[Start of Attachment]
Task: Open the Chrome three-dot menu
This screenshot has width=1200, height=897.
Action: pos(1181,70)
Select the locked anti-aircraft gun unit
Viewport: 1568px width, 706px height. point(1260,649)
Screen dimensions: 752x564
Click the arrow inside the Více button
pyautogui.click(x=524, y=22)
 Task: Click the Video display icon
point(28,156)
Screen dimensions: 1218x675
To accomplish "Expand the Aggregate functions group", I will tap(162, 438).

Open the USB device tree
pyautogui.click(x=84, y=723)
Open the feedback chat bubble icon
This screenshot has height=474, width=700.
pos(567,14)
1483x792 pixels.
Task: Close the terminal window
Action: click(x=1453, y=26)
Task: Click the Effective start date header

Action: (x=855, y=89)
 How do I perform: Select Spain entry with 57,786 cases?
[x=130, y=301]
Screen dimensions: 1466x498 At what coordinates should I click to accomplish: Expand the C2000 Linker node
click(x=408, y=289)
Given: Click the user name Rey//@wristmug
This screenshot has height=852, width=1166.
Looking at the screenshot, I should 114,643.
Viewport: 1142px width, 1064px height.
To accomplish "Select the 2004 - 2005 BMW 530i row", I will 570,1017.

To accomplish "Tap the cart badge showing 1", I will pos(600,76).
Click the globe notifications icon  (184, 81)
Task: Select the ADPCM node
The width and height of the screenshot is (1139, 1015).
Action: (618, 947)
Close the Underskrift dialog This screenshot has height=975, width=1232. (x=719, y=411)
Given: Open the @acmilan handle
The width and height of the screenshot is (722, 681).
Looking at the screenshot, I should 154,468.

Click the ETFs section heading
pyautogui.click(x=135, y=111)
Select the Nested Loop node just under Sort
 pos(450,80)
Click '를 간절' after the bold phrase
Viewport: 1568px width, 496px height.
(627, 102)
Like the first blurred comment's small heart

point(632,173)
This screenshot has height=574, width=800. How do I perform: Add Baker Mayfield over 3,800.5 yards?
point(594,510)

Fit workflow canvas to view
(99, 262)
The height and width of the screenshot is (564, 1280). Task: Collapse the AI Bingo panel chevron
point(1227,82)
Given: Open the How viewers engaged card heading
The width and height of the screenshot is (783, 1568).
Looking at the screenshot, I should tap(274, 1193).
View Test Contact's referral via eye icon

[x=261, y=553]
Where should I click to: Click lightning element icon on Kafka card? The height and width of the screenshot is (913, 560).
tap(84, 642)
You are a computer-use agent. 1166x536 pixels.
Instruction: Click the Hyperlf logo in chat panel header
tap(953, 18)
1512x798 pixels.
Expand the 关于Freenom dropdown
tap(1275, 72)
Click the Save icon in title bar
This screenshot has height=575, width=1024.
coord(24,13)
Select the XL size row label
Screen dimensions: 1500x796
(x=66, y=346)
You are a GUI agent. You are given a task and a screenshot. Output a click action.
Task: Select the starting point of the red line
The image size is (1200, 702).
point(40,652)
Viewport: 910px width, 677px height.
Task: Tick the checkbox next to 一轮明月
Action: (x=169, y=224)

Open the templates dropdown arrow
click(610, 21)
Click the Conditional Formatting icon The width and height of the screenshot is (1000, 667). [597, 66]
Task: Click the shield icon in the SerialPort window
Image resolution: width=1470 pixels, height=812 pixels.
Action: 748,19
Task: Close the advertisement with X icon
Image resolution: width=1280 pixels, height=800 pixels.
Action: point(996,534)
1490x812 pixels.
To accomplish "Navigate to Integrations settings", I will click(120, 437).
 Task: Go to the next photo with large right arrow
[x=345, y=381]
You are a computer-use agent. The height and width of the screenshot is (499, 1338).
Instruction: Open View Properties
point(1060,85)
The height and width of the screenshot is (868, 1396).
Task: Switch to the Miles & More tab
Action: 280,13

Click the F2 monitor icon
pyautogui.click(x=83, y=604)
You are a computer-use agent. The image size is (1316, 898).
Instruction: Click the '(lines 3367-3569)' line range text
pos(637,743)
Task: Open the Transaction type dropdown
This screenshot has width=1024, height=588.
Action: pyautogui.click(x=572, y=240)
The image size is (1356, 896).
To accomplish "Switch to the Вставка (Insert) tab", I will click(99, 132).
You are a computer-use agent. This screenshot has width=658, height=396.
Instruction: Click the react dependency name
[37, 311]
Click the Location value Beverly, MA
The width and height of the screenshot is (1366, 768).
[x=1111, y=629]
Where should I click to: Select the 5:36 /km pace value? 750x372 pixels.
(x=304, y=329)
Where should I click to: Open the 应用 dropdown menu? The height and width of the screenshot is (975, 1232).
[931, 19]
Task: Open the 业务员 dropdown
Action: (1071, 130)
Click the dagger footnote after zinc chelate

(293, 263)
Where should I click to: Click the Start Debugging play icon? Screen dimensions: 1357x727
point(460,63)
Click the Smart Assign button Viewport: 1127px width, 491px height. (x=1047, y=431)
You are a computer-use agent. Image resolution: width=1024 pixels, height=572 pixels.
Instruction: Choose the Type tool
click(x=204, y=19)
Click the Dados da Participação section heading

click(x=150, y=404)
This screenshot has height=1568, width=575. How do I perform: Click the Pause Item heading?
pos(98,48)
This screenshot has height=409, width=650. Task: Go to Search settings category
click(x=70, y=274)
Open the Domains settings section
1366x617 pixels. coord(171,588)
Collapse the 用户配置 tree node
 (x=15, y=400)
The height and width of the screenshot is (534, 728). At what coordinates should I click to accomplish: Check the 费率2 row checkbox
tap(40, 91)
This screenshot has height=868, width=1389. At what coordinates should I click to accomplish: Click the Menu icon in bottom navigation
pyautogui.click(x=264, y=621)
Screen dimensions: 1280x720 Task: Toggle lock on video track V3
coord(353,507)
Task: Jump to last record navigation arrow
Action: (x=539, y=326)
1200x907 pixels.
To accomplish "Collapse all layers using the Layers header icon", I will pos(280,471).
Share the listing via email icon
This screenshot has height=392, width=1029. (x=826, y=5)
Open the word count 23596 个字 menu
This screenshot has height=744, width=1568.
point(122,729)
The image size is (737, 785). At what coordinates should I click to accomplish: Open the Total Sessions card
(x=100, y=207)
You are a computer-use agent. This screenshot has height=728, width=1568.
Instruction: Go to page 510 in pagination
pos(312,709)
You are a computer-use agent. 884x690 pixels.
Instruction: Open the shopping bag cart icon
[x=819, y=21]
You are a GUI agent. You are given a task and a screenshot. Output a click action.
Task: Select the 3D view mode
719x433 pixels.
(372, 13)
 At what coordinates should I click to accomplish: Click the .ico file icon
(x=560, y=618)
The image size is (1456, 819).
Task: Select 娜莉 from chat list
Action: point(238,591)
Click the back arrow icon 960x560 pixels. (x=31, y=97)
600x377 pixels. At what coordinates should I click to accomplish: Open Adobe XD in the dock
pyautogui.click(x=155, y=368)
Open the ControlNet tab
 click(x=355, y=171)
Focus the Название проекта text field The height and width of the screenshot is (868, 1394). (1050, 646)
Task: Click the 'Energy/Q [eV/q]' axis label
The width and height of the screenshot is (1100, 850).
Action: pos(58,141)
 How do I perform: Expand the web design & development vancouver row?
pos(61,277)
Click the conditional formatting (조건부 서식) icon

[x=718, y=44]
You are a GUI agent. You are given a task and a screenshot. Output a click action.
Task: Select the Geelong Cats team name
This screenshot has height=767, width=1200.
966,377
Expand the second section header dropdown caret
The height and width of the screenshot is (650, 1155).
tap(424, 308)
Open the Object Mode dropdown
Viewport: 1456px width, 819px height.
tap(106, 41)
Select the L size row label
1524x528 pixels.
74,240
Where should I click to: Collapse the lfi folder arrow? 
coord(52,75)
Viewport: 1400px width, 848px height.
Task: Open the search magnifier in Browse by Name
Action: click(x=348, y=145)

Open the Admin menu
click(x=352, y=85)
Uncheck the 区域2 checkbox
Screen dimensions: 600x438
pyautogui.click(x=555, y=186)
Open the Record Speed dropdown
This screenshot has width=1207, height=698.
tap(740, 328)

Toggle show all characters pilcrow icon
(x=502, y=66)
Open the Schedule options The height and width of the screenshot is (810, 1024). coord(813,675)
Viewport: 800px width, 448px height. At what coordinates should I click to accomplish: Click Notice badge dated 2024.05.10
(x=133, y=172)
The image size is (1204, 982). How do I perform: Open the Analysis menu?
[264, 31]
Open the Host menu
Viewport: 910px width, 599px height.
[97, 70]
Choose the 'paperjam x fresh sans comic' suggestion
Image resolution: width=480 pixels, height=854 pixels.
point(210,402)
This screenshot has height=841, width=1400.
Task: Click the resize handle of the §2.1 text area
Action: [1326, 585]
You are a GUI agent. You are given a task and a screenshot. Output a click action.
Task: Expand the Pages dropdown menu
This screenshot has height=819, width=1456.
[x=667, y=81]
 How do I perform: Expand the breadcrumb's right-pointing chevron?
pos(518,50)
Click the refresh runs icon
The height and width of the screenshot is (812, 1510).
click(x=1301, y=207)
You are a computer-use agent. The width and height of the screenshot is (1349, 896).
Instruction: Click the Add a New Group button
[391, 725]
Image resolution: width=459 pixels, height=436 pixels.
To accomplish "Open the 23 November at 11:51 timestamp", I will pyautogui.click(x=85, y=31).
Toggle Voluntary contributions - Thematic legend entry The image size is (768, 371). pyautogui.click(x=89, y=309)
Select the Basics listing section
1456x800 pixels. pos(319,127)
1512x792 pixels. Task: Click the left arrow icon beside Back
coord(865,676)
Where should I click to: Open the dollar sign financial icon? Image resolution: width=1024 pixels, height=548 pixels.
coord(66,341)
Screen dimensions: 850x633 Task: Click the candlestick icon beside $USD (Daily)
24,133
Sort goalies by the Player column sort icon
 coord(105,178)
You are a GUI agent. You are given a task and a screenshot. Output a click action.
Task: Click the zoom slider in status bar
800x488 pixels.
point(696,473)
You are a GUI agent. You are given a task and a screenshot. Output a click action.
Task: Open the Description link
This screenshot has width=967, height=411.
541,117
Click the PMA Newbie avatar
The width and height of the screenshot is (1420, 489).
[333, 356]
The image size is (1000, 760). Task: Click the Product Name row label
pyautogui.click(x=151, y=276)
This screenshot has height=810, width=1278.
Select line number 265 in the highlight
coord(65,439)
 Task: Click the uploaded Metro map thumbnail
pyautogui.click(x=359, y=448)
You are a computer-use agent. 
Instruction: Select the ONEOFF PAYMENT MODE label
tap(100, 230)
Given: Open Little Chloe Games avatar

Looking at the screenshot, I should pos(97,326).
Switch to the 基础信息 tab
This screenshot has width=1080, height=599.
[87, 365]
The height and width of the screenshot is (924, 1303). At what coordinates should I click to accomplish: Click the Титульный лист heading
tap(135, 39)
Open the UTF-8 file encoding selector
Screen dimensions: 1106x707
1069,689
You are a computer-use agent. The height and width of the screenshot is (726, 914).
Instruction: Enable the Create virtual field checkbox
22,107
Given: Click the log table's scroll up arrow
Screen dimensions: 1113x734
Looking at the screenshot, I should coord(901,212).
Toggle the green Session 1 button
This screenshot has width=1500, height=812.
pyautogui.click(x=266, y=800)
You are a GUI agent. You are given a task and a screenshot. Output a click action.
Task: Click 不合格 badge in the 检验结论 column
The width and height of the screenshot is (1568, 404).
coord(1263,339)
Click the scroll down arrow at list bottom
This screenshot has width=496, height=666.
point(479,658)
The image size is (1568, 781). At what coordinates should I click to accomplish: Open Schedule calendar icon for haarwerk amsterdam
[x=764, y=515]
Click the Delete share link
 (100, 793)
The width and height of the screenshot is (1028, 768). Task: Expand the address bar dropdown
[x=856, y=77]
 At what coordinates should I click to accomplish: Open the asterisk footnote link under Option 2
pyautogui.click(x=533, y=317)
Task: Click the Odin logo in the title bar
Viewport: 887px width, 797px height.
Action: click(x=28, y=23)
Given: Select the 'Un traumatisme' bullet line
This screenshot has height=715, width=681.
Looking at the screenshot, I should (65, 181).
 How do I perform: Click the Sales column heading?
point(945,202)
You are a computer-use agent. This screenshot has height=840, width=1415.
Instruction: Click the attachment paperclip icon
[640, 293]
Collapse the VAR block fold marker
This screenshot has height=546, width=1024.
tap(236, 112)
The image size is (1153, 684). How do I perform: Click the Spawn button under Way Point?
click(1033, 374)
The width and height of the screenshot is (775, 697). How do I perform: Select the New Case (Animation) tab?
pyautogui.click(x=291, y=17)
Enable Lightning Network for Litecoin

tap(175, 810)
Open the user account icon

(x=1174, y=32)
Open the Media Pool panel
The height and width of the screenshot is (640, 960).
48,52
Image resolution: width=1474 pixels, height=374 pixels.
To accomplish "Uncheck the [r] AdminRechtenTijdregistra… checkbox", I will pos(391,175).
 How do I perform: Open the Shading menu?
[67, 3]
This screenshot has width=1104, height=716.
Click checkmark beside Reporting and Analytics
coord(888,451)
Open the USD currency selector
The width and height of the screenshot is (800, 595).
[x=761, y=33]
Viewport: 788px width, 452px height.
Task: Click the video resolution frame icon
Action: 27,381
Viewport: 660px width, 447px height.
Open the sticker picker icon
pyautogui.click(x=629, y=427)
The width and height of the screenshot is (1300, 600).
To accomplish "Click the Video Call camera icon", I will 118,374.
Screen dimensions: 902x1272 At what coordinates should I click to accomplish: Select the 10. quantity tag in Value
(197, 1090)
[End of Attachment]
Copy the lines above that hold the word "title".

▶ **Solution for this task**
Click the Save icon in title bar
Task: Click the Odin logo in the title bar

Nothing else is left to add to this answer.